■ EXERCISE:
The reply should hold nothing except the lines from the one with "Task: Insert red" through the end of the entries, duplicated exactly and with no pictures.

■ SOURCE INFORMATION:
<<<<
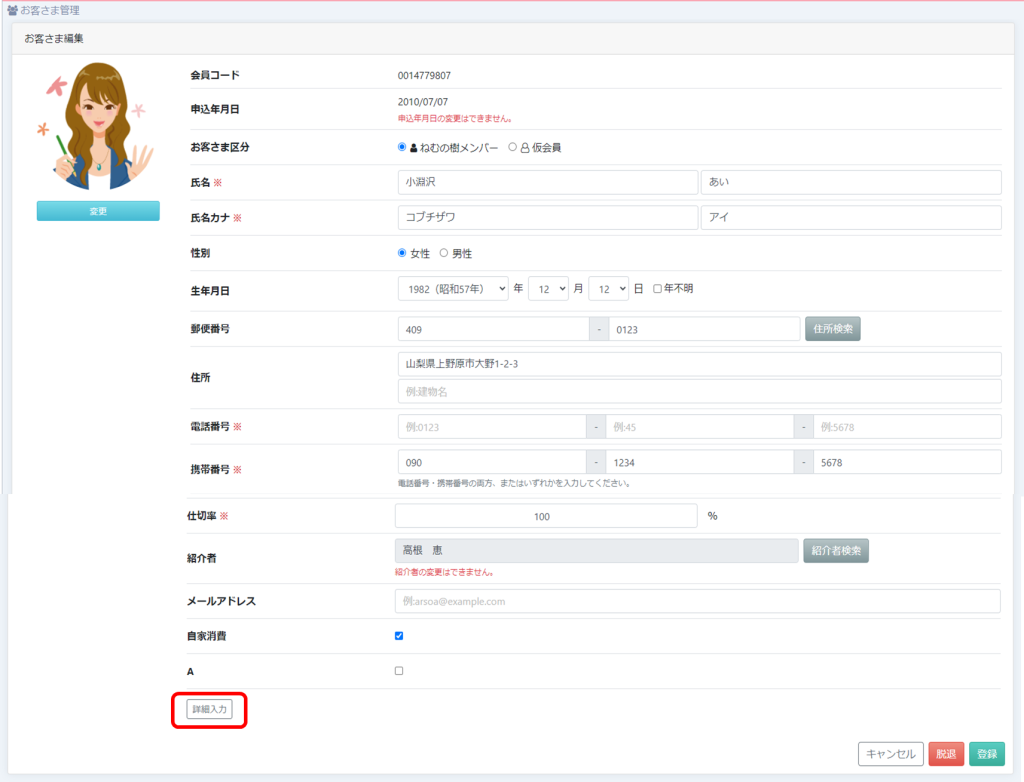
Task: Click the 変更 button under the avatar
Action: 98,211
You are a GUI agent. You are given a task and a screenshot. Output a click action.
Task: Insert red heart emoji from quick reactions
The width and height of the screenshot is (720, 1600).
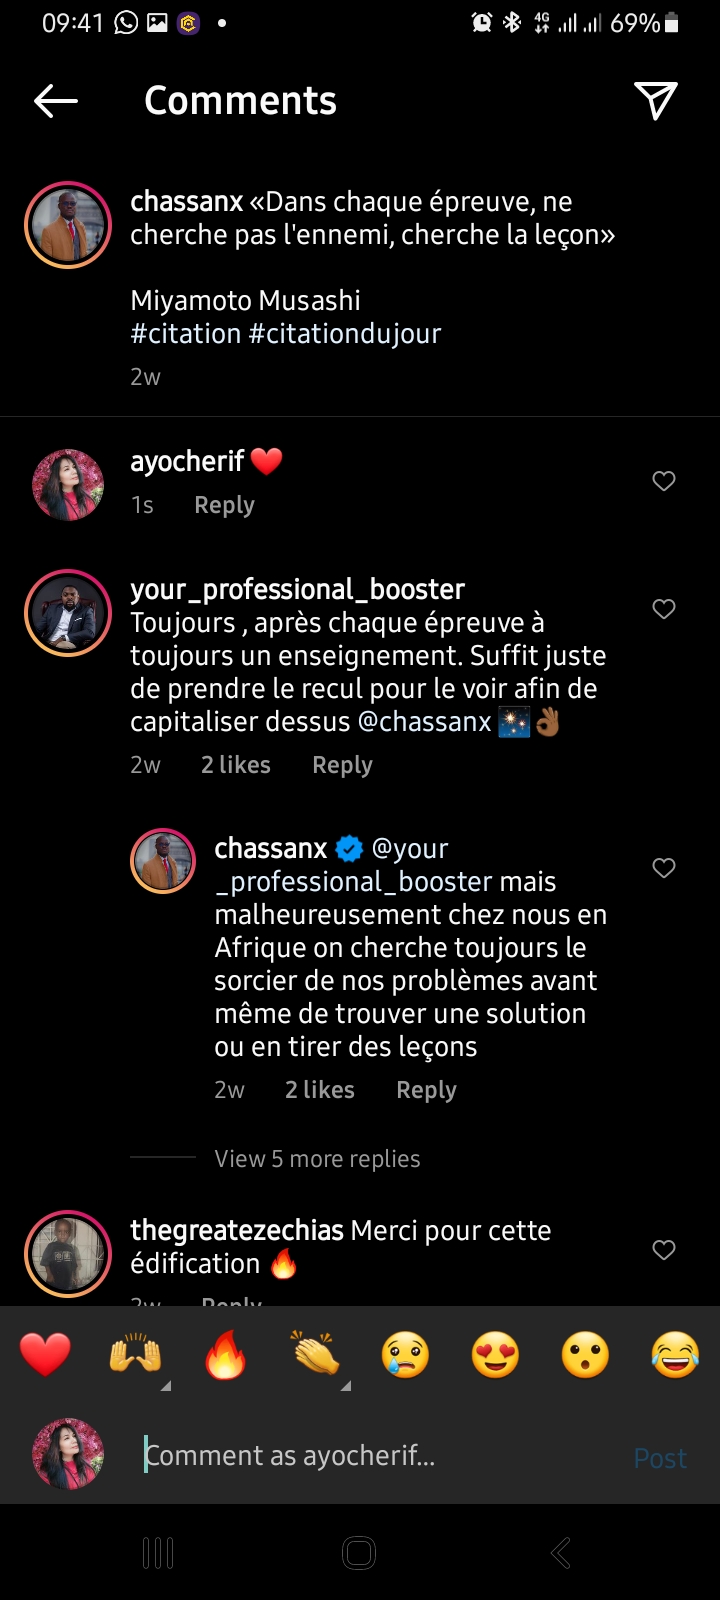pyautogui.click(x=46, y=1356)
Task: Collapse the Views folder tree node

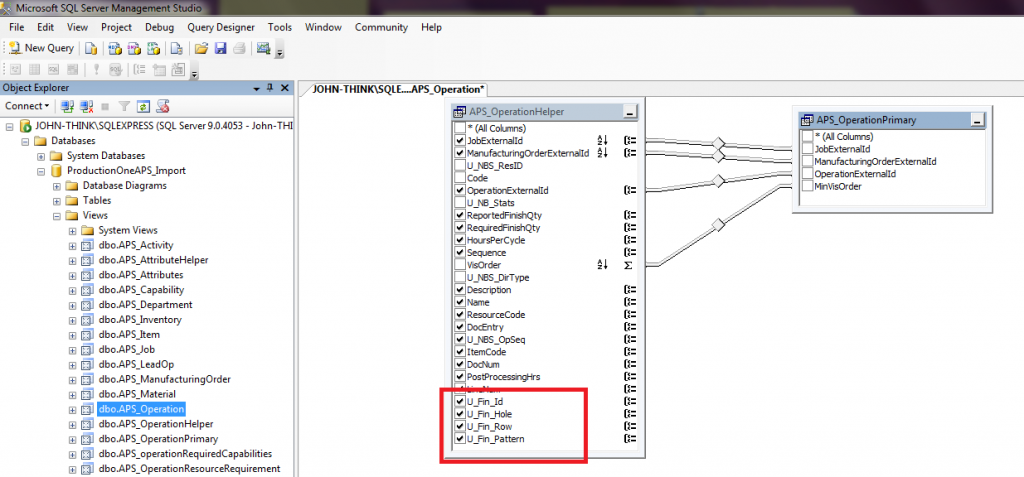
>>>>
■ THE ANSWER:
Task: Insert red heart emoji from quick reactions
The width and height of the screenshot is (720, 1600).
pyautogui.click(x=46, y=1356)
Task: Collapse the Views folder tree node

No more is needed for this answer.